Please put the lines below into a numbered list, leaving out any blank lines. Leave the pictures out of your answer.

**Entries for locating words and elements**:
------------------------------------------------
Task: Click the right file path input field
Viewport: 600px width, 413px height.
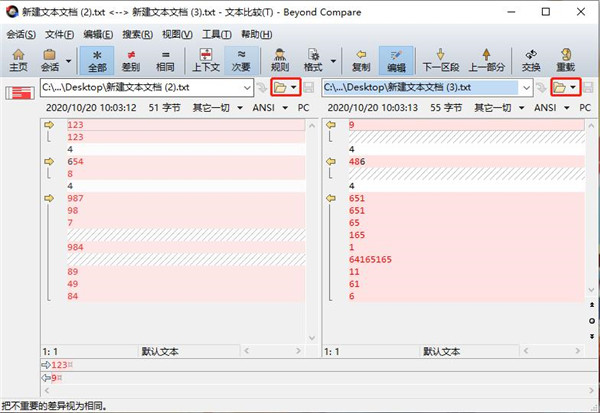Action: tap(420, 88)
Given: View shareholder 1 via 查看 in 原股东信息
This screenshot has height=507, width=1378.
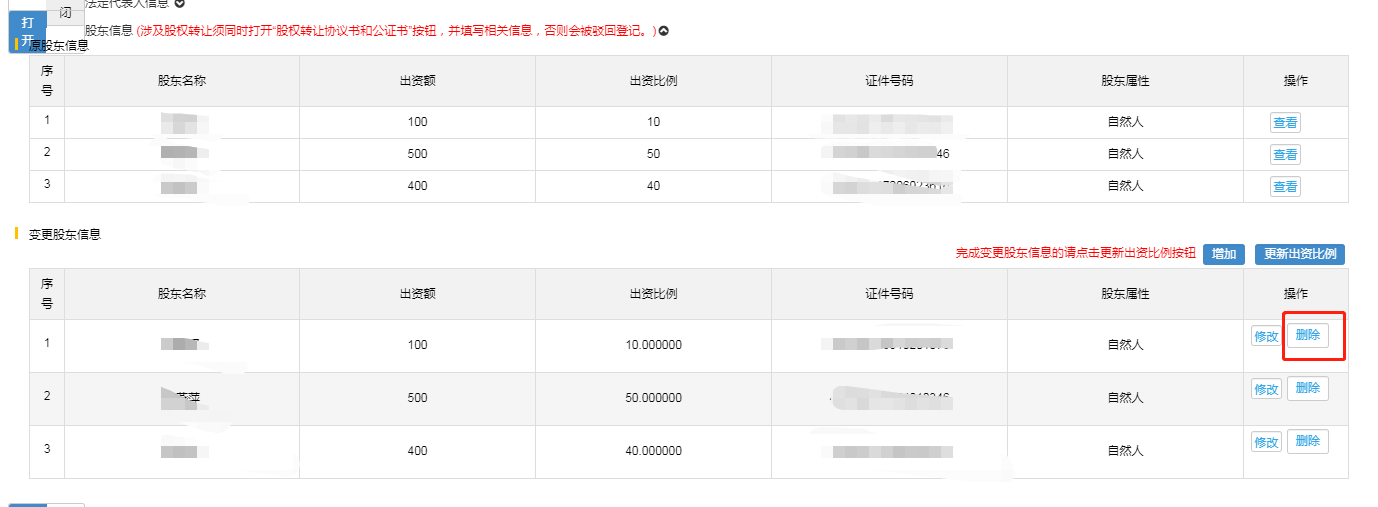Looking at the screenshot, I should click(1285, 123).
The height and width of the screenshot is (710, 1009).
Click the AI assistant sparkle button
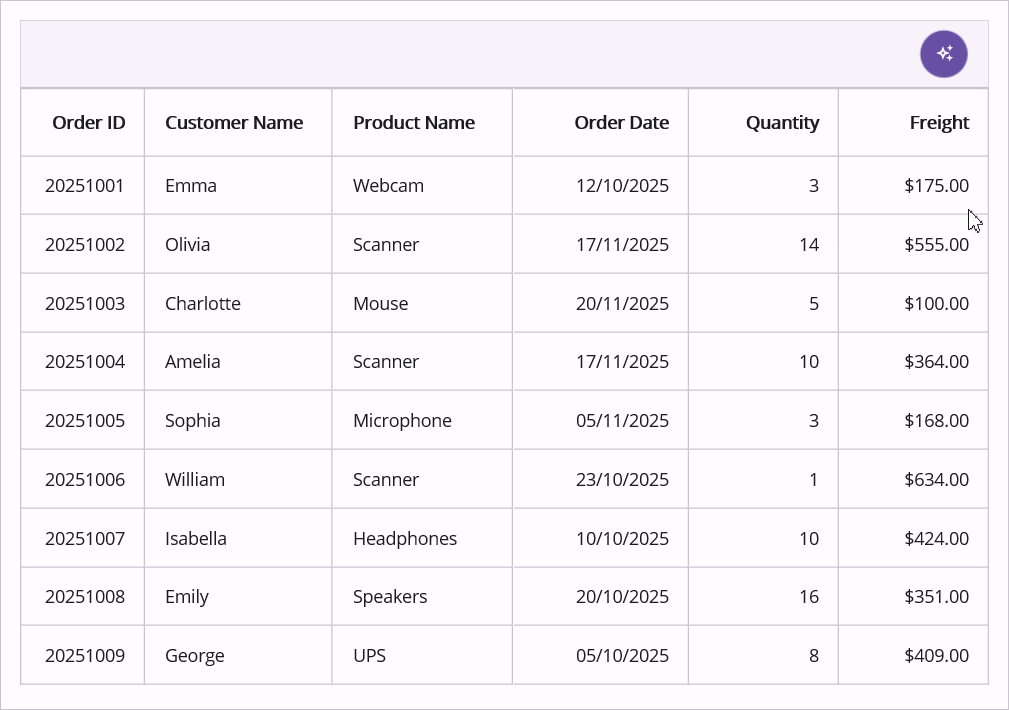[943, 54]
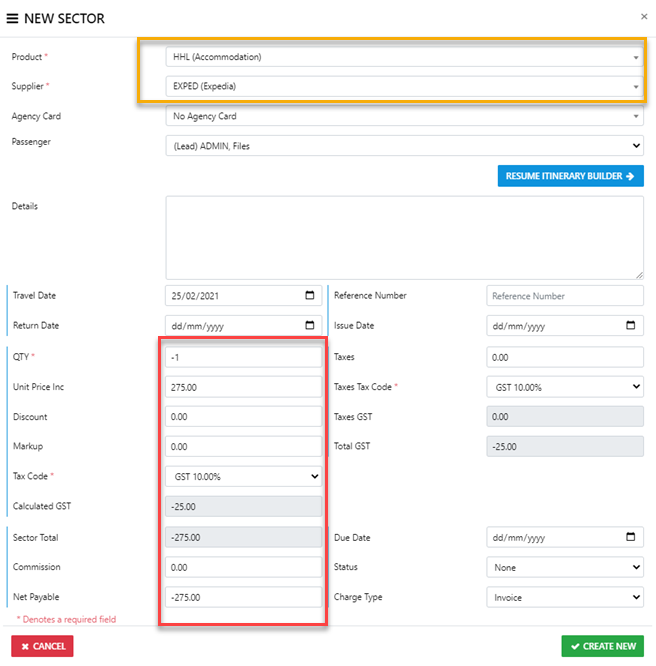Click the Unit Price Inc field
Image resolution: width=656 pixels, height=666 pixels.
point(244,386)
------------------------------------------------
**Written answer**:
1. Task: Click the right file path input field
2. Viewport: 600px width, 413px height.
3. Action: tap(420, 88)
4. Given: View shareholder 1 via 查看 in 原股东信息
5. This screenshot has height=507, width=1378.
6. Looking at the screenshot, I should click(1285, 123).
7. The height and width of the screenshot is (710, 1009).
8. Click the AI assistant sparkle button
9. [943, 54]
10. Click the Unit Price Inc field
11. Image resolution: width=656 pixels, height=666 pixels.
12. point(244,386)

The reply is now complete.